Had the present case been tried without a jury, it may be that such a contention could be resolved by considering that the legally trained trial judge could and would overlook any incidental and irrelevant references to the plaintiff's character. But such is not the case. Here, a jury, empaneled to try issues of alleged negligence on the part of the defendant, was permitted to listen to a long series of evidential items calculated, intentionally or unintentionally, to provide a somewhat unsavory character picture of the plaintiff John Browning. It is impossible to view this situation in the light of harmless error, and its impact on the members of the jury panel cannot have been negligible.
It is conceded by the appellants that evidence of other injuries sustained by a plaintiff may in a proper case be admissible in respect to the matter of damages. But the present record, viewed in its entirety, goes very much further than this, and provides not one, but many instances interspersed throughout the trial, which might lead the jury to believe that plaintiff's "accident-prone, claim conscious, brawling" character was a decisive factor in the case, or at least create a strong prejudice against him. Such a situation is one in which an appellate court should give relief.
The present case is not unlike Lowenthal v. Mortimer, 125 Cal.App.2d 636, 638 [ 270 P.2d 942], where plaintiff was cross-examined about some 15 other lawsuits and accidents.
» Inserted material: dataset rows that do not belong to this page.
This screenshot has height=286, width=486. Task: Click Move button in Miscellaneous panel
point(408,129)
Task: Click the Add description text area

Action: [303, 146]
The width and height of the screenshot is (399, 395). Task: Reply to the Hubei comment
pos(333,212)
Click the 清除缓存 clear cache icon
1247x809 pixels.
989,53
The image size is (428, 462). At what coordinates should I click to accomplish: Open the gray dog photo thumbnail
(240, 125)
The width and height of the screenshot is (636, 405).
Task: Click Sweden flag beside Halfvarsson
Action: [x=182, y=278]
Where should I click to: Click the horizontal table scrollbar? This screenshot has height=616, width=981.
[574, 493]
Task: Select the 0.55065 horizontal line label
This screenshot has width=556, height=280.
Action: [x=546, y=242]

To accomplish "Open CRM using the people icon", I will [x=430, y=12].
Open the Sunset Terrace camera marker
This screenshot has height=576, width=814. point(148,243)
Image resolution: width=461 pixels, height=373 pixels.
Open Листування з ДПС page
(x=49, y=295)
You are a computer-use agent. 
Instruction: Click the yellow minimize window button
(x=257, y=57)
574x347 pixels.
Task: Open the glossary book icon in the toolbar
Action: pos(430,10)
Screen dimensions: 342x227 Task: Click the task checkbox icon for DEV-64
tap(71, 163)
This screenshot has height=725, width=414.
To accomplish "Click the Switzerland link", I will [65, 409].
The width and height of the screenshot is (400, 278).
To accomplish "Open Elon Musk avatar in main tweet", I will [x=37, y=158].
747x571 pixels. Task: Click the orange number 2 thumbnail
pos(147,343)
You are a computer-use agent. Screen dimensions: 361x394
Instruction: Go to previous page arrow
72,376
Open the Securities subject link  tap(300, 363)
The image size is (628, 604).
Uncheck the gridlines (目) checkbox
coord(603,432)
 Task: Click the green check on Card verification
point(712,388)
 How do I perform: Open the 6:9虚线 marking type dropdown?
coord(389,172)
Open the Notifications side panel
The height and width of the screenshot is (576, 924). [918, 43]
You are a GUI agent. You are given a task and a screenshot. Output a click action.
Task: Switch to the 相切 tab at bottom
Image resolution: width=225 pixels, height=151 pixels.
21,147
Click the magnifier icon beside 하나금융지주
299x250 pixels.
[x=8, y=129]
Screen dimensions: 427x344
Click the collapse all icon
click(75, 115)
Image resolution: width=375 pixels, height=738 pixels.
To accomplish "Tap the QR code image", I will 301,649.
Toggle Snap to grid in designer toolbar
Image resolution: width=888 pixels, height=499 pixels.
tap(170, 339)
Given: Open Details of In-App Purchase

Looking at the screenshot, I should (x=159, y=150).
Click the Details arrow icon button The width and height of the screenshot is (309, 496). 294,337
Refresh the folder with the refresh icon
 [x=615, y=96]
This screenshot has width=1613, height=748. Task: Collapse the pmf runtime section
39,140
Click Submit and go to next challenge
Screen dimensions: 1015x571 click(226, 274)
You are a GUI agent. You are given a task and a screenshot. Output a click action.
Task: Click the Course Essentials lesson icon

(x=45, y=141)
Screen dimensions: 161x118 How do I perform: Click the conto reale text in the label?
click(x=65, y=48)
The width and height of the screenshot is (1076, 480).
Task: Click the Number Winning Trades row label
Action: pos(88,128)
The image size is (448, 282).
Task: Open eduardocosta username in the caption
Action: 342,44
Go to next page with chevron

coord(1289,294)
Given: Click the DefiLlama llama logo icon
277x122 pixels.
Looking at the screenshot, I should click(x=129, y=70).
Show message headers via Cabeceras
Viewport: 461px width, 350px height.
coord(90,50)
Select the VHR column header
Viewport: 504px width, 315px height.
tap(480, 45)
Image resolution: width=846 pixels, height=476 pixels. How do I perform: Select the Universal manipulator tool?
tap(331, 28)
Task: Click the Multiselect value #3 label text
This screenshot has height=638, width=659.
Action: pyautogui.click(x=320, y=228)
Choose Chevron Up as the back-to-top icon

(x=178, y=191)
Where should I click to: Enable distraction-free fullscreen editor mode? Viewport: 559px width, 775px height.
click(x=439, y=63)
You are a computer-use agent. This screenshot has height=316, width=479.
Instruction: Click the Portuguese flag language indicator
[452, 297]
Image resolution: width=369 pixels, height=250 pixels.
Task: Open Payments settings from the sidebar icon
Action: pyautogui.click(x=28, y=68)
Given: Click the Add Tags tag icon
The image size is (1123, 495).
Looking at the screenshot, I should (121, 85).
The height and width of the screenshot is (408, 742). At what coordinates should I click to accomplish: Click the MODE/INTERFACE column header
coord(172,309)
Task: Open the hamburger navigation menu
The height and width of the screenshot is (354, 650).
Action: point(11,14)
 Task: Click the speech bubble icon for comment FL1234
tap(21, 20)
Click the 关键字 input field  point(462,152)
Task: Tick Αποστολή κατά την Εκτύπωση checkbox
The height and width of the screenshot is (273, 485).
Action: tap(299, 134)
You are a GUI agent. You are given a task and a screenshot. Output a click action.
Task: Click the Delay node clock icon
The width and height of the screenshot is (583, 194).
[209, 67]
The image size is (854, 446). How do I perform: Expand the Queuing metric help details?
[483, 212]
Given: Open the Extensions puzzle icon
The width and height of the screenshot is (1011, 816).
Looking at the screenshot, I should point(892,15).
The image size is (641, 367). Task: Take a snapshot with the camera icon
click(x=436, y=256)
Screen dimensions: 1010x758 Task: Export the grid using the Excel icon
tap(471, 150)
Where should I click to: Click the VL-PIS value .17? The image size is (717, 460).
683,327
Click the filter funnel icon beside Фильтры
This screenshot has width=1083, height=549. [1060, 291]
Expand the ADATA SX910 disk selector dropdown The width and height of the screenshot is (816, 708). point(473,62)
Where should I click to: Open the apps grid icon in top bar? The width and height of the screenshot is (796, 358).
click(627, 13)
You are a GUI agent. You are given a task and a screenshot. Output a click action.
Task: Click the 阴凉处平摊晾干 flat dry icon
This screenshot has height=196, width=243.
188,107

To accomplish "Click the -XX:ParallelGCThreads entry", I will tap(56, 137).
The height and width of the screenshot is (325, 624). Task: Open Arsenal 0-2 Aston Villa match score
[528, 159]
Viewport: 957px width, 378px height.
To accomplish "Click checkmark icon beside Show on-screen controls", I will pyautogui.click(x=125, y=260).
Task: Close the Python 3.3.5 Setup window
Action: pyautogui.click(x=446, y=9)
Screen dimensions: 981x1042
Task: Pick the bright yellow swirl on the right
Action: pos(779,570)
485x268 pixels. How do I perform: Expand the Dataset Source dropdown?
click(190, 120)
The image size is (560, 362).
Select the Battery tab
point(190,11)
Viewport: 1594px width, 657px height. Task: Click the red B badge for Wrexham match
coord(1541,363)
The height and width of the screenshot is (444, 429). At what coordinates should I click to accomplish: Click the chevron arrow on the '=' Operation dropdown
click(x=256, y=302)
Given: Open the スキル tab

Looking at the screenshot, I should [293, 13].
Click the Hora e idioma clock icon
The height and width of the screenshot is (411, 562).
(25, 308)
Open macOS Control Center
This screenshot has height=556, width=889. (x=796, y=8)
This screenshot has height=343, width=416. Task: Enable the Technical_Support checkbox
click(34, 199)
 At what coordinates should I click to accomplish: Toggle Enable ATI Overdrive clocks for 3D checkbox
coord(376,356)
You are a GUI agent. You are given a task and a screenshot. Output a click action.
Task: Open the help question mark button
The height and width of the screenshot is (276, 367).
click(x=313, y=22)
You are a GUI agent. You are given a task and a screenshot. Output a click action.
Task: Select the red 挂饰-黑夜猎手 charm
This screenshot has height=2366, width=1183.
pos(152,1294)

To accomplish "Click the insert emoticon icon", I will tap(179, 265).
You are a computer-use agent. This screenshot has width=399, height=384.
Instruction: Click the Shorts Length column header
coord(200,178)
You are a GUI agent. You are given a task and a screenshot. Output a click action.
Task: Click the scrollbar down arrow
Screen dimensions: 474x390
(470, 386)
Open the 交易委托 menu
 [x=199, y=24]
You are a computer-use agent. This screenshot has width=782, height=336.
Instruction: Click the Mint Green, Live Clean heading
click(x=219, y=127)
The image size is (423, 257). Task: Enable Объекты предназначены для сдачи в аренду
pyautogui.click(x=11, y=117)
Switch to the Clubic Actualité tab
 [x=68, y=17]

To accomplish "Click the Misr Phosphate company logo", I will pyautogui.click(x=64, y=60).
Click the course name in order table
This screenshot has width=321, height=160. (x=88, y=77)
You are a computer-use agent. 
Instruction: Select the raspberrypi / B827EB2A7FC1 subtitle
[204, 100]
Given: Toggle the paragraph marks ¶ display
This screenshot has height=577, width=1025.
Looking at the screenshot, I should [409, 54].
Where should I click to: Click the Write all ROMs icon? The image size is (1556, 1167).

Although an objection was sustained and the jury instructed to disregard the matter, the reviewing court said: "Nevertheless the jury heard the foregoing, and it undoubtedly added cumulatively to the hostility ordinarily felt against one who constantly required services of a court of law for the adjustment of life's problems. The cross-examiner must not inject insinuations into the case for the purpose of appealing to prejudices, or go outside of the issues of the case."
Plaintiffs are clearly entitled to a trial free from such dangerous implications. Respondent's assertions that any objection to the introduction of such evidence had been waived, is untenable. In view of the foregoing determination that appellants are entitled to a new trial, it becomes unnecessary to discuss the further points raised in appellants' briefs.
The judgment is reversed and the cause remanded for a new trial.
White, P.J., and Fourt, J., concurred.